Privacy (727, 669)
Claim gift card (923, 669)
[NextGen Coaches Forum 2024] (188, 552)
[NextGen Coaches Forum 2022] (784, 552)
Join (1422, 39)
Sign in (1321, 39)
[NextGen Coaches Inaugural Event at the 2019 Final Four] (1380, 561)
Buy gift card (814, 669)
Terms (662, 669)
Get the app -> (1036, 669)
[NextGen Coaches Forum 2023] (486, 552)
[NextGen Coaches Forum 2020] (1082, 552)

◆ ◆ ◆ ◆ ◆

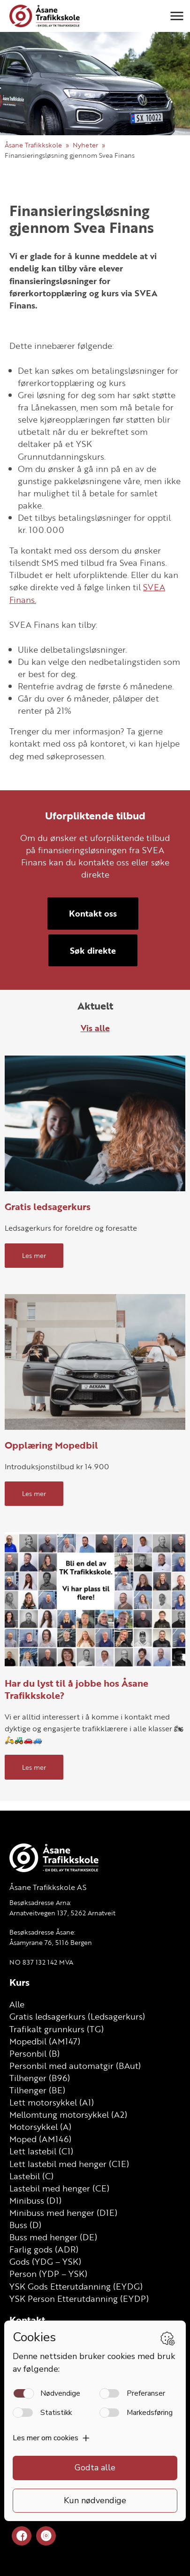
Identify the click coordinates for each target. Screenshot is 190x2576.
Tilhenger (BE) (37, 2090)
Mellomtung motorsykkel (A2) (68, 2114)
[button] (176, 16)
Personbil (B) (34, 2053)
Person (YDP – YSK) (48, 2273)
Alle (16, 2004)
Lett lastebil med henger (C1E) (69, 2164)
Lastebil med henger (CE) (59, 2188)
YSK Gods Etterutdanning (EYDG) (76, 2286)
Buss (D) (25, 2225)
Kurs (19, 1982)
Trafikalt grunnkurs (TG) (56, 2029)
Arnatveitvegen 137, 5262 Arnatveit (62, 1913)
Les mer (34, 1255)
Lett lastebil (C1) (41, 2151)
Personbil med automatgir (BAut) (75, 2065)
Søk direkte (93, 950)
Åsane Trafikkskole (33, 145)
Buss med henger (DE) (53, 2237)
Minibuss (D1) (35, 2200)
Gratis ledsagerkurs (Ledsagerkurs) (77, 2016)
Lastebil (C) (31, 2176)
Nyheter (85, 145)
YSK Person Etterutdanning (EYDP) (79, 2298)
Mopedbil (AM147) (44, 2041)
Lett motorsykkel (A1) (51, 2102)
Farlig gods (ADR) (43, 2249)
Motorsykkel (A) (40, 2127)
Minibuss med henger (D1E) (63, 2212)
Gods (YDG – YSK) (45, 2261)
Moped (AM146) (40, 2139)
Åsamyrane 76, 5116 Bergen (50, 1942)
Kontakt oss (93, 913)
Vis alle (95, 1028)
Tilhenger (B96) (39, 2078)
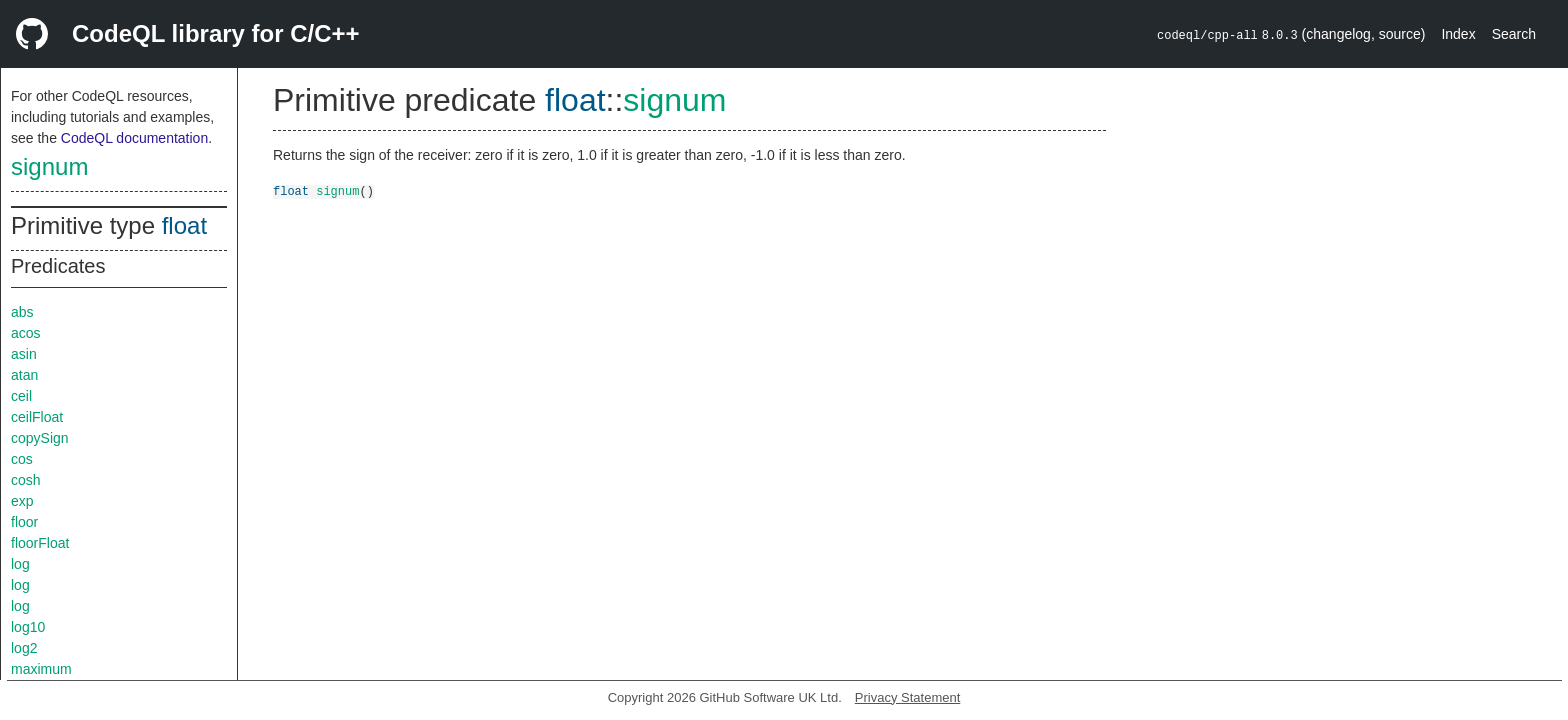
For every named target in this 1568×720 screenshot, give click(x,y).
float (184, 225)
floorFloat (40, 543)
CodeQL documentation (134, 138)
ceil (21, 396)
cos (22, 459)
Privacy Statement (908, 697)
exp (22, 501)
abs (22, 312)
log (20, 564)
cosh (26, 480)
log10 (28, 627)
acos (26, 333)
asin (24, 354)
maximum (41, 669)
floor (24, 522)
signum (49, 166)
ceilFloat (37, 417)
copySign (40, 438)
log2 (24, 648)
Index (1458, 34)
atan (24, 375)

◆ ◆ ◆ ◆ ◆

**Instrução:**
Por favor, separe e copie cada uma das linhas acima em que aparece a palavra "Etterutdanning".

**Resposta:**
YSK Gods Etterutdanning (EYDG) (76, 2286)
YSK Person Etterutdanning (EYDP) (79, 2298)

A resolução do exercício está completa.